CAD Prevalent in Patients With Type 2 MI but Usually Non-obstructive
Key findings
- This single-center prospective, observational study evaluated the presence and characteristics of coronary artery disease (CAD) among 50 patients with type 2 myocardial infarction (T2MI)
- CAD was common among these patients: 92% had evidence of coronary plaque, and a median of 82% of total plaque volume consisted of noncalcified plaque, which is associated with a higher risk of future cardiovascular events
- Only 42% of patients had moderate stenosis or greater (≥50%) and only 26% had obstructive disease
- 21 individuals had potentially hemodynamic stenosis (≥50%), but results from coronary CT angiography with derivation of fraction flow reserve excluded hemodynamically significant stenosis in eight (38%)
- If these findings are confirmed, more routine use of aspirin and lipid-lowering therapy would be appropriate for patients with T2MI
Recurrent cardiovascular events are common after type 2 myocardial infarction (T2MI). Still, patients are less likely than those with T1MI to be evaluated for coronary artery disease (CAD), undergo revascularization, or be discharged on secondary preventative therapies.
Subscribe to the latest updates from Cardiovascular Advances in Motion
In a prospective study, Massachusetts General Hospital researchers have found that coronary artery plaque is prevalent among patients with T2MI, but most lesions do not produce hemodynamically significant focal stenosis. The mediators of ischemia in these patients are probably multifactorial, they conclude.
Cian P. McCarthy, MD, cardiologist and researcher in the Corrigan Minehan Heart Center at Mass General, James L. Januzzi, Jr, MD, cardiologist and director of the Dennis and Marilyn Barry Fellowship in Cardiology Research at the Center, and colleagues detail the findings and their implications for management in the Journal of the American College of Cardiology.
Methods
The DEFINE TYPE 2 MI trial, conducted at Mass General, identified eligible patients with T2MI between April 2021 and February 2023. Amenable patients were consecutively enrolled until the target was reached of 50 adults with T2MI who had interpretable results from coronary CT angiography (CCTA) with derivation of the fraction flow reserve (FFRCT).
Obstructive CAD was defined as ≥70% stenosis in any epicardial vessel except the left main coronary artery, where ≥50% stenosis was considered obstructive.

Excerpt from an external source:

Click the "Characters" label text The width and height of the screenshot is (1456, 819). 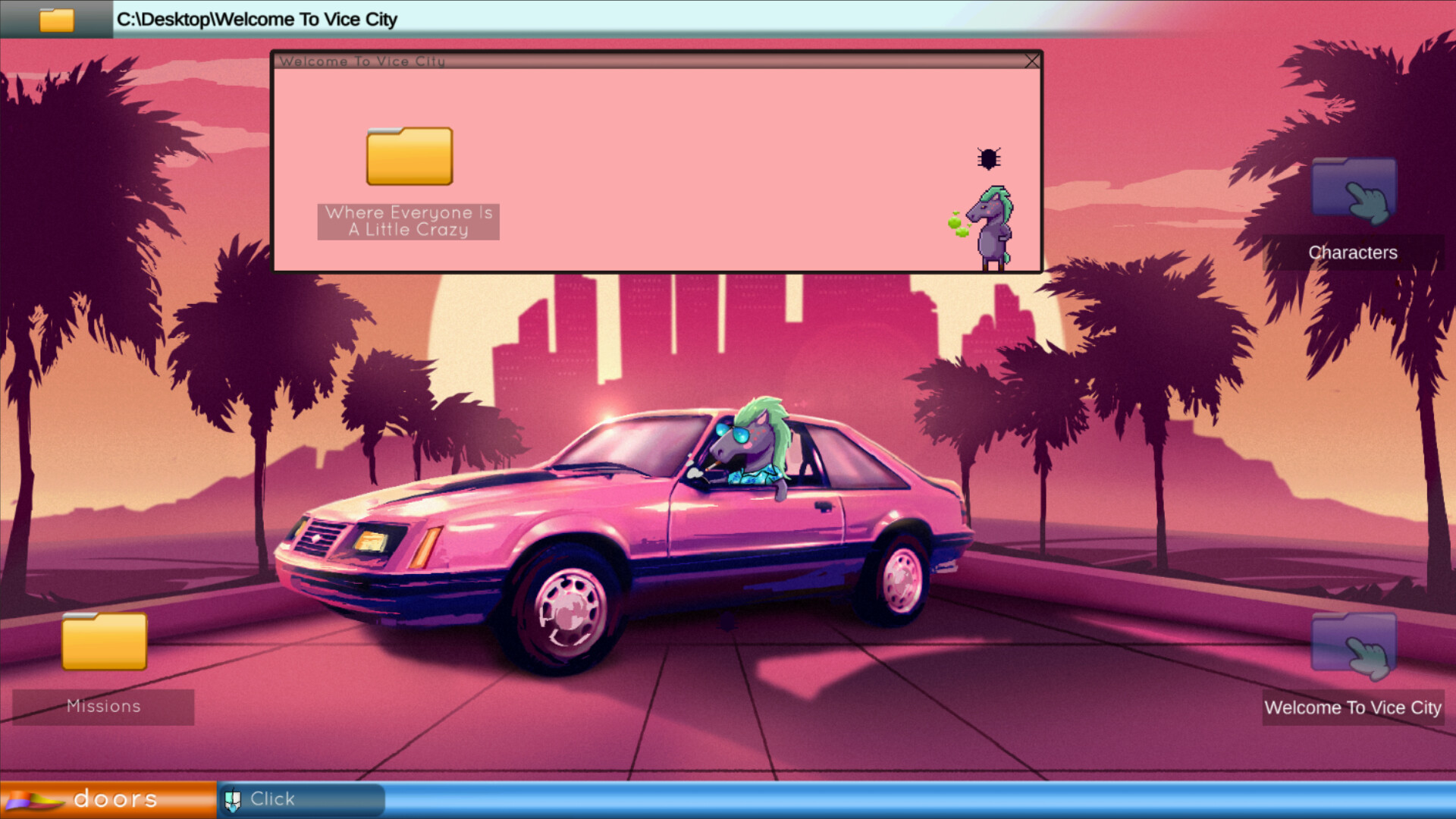1353,252
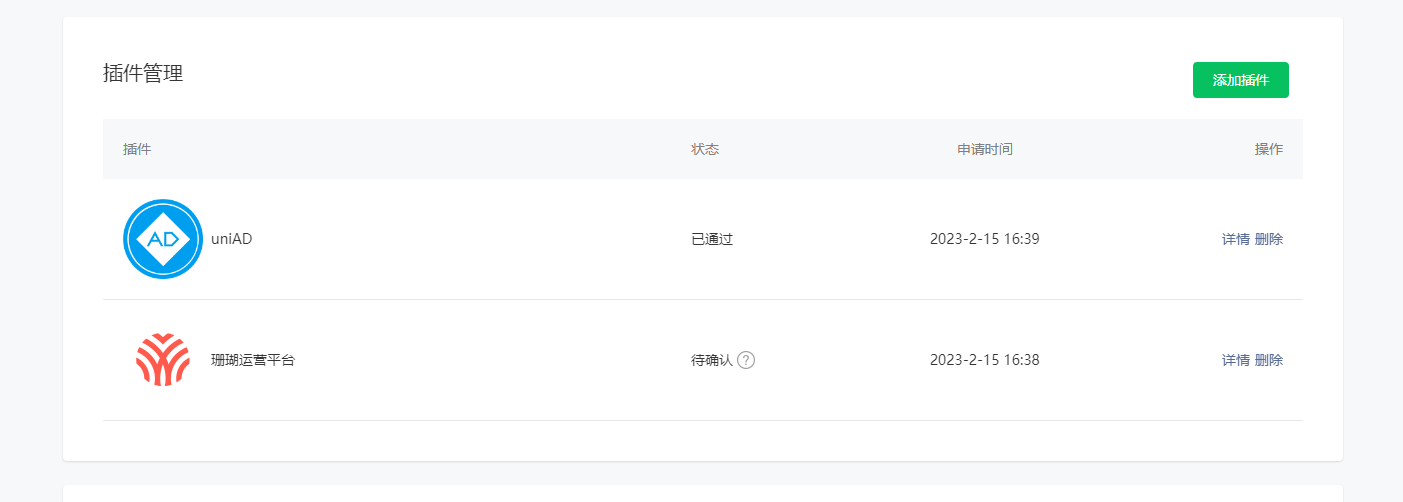1403x502 pixels.
Task: Click the 珊瑚运营平台 coral logo icon
Action: pos(163,360)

Hemodynamically significant focal stenosis was defined as FFRCT ≤0.80 1 to 2 cm distal to a stenosis or an occluded vessel.
Coronary Artery Stenosis
10% of patients had a prior diagnosis of CAD but none had a known history of obstructive CAD. Findings from CCTA significantly increased the diagnosis of CAD:
- 92% of patients had stenosis of ≥1 artery (P<0.0001 vs. the prior figure of 10%)
- 42% of patients had ≥1 artery with stenosis ≥50%
- 26% of patients had obstructive CAD (1 vessel, 12%; 2 vessels, 2%; 3 vessels, 12%)
- 6% of patients had severe (≥50%) stenosis of the left main artery
There were no significant differences in the prevalence of obstructive CAD according to cause of T2MI.
Coronary Artery Plaque Characteristics
The median total coronary plaque volume was 257 mm3. Most of the plaque volume (median, 82%) consisted of noncalcified plaque, which is associated with higher risk of future cardiovascular events.
Ischemia According to FFRCT
21 patients had ≥50% stenosis of potential hemodynamic significance. However, FFRCT excluded a lesion-specific hemodynamic stenosis (i.e., ischemic potential) in eight (38%), yielding 26% of all patients with a focal stenosis of hemodynamic significance.
This suggests the mediators of ischemia in T2MI are multifactorial. They might include diffuse plaque impeding coronary flow, microvascular ischemia, and the V/M relationship (ratio of total epicardial coronary artery lumen volume to left ventricular myocardial mass).
Insights for Patient Management
Confirmation of these findings in wider studies would support more routine use of aspirin and lipid-lowering therapy among patients with T2MI. In those being considered for revascularization, a noninvasive test such as CCTA with FFRCT may be the preferable first-line imaging, since most patients do not have obstructive CAD.
CCTA permits the identification of nonobstructive coronary plaque and the exclusion of severe left main coronary artery stenosis. However, if the diagnosis of T1MI versus T2MI is uncertain, invasive coronary angiography is advised, because it permits intravascular imaging to assess for plaque rupture, erosion and thrombus.